* **THE PROBLEM**
Lines from the one with "Given: Click the grid icon beside Мой план" through the end of the listing below are to be retyped exactly.

* **WORKING DATA**
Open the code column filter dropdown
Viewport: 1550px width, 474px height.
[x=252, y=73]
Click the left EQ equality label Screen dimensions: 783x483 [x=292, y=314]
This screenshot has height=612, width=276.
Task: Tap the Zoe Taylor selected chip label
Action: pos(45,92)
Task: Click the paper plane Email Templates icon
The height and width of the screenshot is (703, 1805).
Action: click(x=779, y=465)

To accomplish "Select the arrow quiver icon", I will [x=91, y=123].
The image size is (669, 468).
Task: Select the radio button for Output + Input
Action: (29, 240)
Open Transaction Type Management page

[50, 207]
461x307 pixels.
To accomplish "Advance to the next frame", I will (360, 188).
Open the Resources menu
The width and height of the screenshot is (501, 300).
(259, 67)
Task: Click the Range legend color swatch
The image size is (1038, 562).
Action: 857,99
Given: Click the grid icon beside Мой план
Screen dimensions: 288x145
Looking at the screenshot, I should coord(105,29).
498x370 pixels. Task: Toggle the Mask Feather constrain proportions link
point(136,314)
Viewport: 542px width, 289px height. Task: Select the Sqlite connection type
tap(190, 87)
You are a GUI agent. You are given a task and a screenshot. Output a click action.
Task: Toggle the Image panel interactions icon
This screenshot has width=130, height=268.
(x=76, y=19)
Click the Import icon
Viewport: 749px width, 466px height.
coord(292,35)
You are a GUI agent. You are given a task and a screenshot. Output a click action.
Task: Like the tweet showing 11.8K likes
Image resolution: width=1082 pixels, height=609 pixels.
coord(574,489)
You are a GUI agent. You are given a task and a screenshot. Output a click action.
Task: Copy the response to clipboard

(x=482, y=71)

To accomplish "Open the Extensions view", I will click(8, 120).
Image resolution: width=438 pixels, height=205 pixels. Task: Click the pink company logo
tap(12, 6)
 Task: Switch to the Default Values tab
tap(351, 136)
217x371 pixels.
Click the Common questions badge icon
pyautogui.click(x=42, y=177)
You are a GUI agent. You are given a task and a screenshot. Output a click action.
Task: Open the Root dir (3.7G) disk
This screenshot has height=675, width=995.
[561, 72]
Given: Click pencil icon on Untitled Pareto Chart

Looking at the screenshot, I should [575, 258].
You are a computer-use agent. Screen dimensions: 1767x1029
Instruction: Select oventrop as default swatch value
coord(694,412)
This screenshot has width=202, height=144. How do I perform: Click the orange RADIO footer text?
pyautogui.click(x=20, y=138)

* **RESPONSE BOX**
Given: Click the grid icon beside Мой план
Screen dimensions: 288x145
Looking at the screenshot, I should coord(105,29).
498x370 pixels. Task: Toggle the Mask Feather constrain proportions link
point(136,314)
Viewport: 542px width, 289px height. Task: Select the Sqlite connection type
tap(190, 87)
You are a GUI agent. You are given a task and a screenshot. Output a click action.
Task: Toggle the Image panel interactions icon
This screenshot has width=130, height=268.
(x=76, y=19)
Click the Import icon
Viewport: 749px width, 466px height.
coord(292,35)
You are a GUI agent. You are given a task and a screenshot. Output a click action.
Task: Like the tweet showing 11.8K likes
Image resolution: width=1082 pixels, height=609 pixels.
coord(574,489)
You are a GUI agent. You are given a task and a screenshot. Output a click action.
Task: Copy the response to clipboard

(x=482, y=71)

To accomplish "Open the Extensions view", I will click(8, 120).
Image resolution: width=438 pixels, height=205 pixels. Task: Click the pink company logo
tap(12, 6)
 Task: Switch to the Default Values tab
tap(351, 136)
217x371 pixels.
Click the Common questions badge icon
pyautogui.click(x=42, y=177)
You are a GUI agent. You are given a task and a screenshot. Output a click action.
Task: Open the Root dir (3.7G) disk
This screenshot has height=675, width=995.
[561, 72]
Given: Click pencil icon on Untitled Pareto Chart

Looking at the screenshot, I should [575, 258].
You are a computer-use agent. Screen dimensions: 1767x1029
Instruction: Select oventrop as default swatch value
coord(694,412)
This screenshot has width=202, height=144. How do I perform: Click the orange RADIO footer text?
pyautogui.click(x=20, y=138)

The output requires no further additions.